A new data set based on household surveys shows that unemployment is largely a feature of advanced economies, particularly for low-skill workers

Studies of differences in average unemployment rates across countries have focused almost entirely on comparisons between Western Europe and the US. This is for good reason, of course, as Europe-US unemployment gaps are well known to be large and persistent. Countries like Spain and Ireland have had unemployment rates north of 12% for decades running, while the US has averaged around 6% since the end of World War II (e.g. Nickell 1997).

The gap between rich and poor countries 

By contrast, systematic comparisons of average unemployment rates between rich countries and poor countries are largely absent from the literature. There is little mystery about why this is: there is simply very little internationally comparable unemployment data outside the world’s advanced economies. As a result, claims about unemployment in poorer countries are all over the map, with some studies finding that the highest unemployment rates in the world are in Sub-Saharan Africa, at around 30% per year (World Bank 2004), while others posit that unemployment is almost non-existent in developing countries, since people there are too poor to have the luxury of not working (Fields 2004, Squire 1981).

A new data set

In our paper (Feng et al. 2018), we contribute to the study of unemployment by building a data set of average unemployment rates covering 84 countries of all income levels.  To address the issue of data comparability, we intentionally bypass existing data banks, such as those of the ILO, and build our own measures of unemployment from the ground up using household survey data. We draw on 199 nationally representative household surveys conducted in various recent years (but mostly between 2000 and 2010). Importantly, our data cover not just the rich countries of the world, but many poor nations, including a dozen from sub-Saharan Africa and many more from the middle of the world income distribution.

Our household surveys allow us to measure unemployment in more or less the same way across countries. In particular, we draw on two basic questions in the surveys: 

  1. whether the respondent is currently working, and
  2. whether the worker is searching for work. 

We define work as wage employment, self-employment, and unpaid work in a family farm or business. We exclude those doing home production of services like cooking, cleaning, and childcare. Our search measures cover job search activity in some recent period, like the last week (in our preferred metrics). We compute unemployment rates in each survey as the number of adults not working but searching for work / (number working + those not working and searching). We then average over all surveys for each county in our data.

Our results 

What we find is that average unemployment rates are in fact substantially lower in poor countries than in rich countries. In the poorest quartile of the world income distribution, unemployment averages around 2.5%, while in the richest quartile, around 8% of the labour force is unemployed on average. Interestingly, we find that the higher unemployment rates of richer economies hold for workers of all ages, for men and women separately, and within both urban and rural areas. Thus, our data suggest that unemployment is largely a rich-country phenomenon, rather than a feature of underdevelopment. 

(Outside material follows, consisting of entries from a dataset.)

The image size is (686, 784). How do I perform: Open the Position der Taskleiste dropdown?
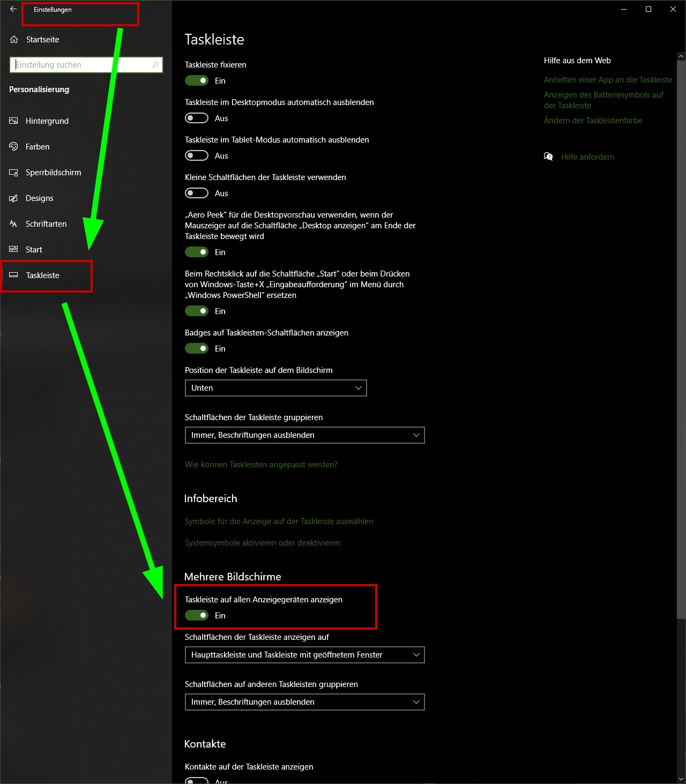[275, 388]

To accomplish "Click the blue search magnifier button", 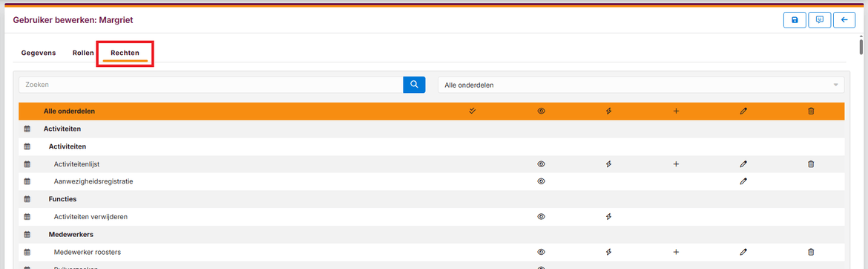I will coord(414,85).
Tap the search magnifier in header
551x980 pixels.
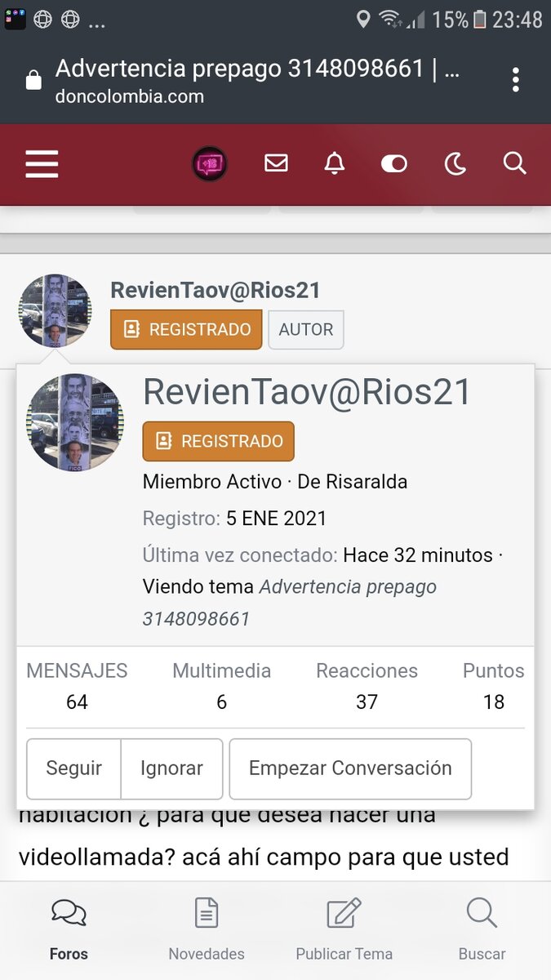(514, 164)
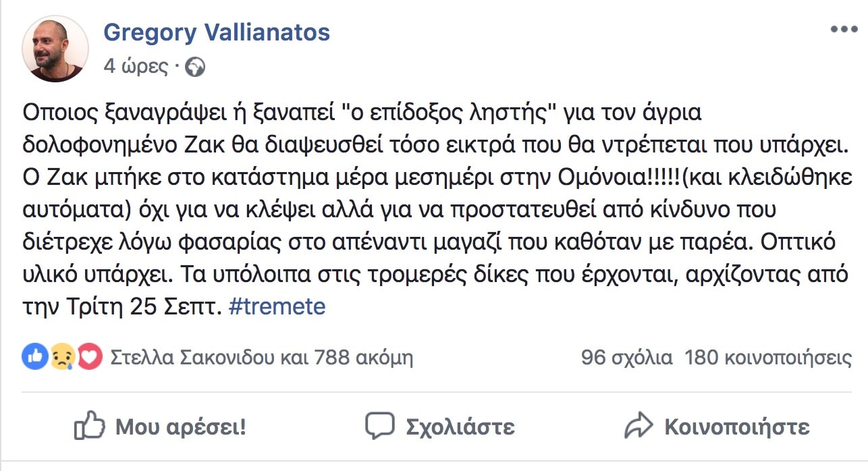Open the Gregory Vallianatos profile name link

pyautogui.click(x=217, y=32)
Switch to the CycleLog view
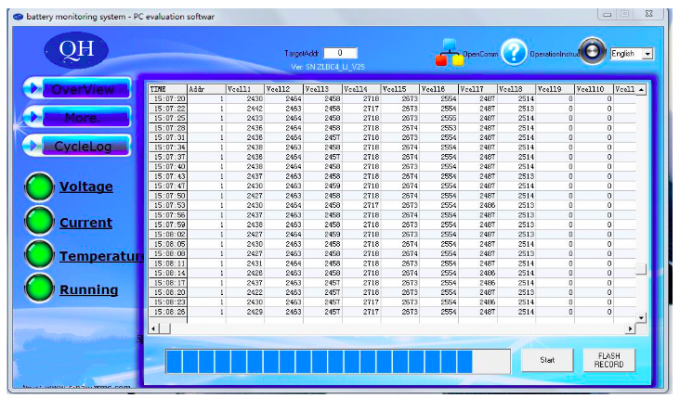This screenshot has width=680, height=398. coord(77,146)
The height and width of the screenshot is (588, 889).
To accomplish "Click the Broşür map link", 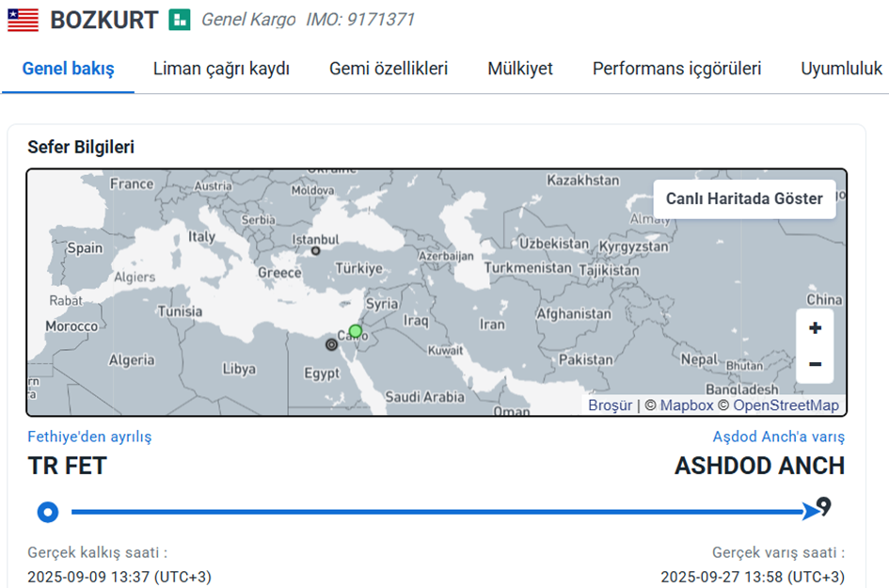I will tap(610, 405).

Why are unemployment rates lower in poorer economies? 

Our answer to this question is guided largely by our findings for unemployment rates by education level. Surprisingly (to us anyway), the data show that unemployment rates for the more educated (proxied by those with secondary school education or more) have almost no trend in GDP per capita. In contrast, unemployment rates for the less educated are very sharply increasing in GDP per capita. These two facts together account for virtually the entire pattern of aggregate unemployment rates by country income level. They also imply that the ratio of unemployment for the less to more educated is increasing in income level.

The figure below plots the ratio of unemployment for the low educated to that of the high educated against the log of GDP per capita. In the poorest countries, this ratio is below one, meaning that the low educated are less likely to be unemployed than the high educated. The exact opposite is true of the richest countries, all of whom have ratios above one. For instance, in the US, the ratio is 2.3, meaning that those without high school education are more than twice as likely to unemployed as those that finished high school (or went on to college or beyond). Whereas one might have thought this pattern is a universal feature of labour market outcomes, our data show that unemployment concentrated among the less educated is actually confined to richer economies.

A model of unemployment 

We then build a stylised model of unemployment through the development process, to try to help explain the facts we document. The model features two broad sectors, which we call the ‘modern’ and ‘traditional’ sectors. The modern sector has several of the hallmarks of a modern economy: frictional labour markets, where firms and workers must search and find one another in order to produce output, and production that depends on worker skill. The traditional sector captures the main features of the informal sector or subsistence home production: self-employment, output that is not based on skill, and free entry (Parente et al. 2000, Fields 2004). 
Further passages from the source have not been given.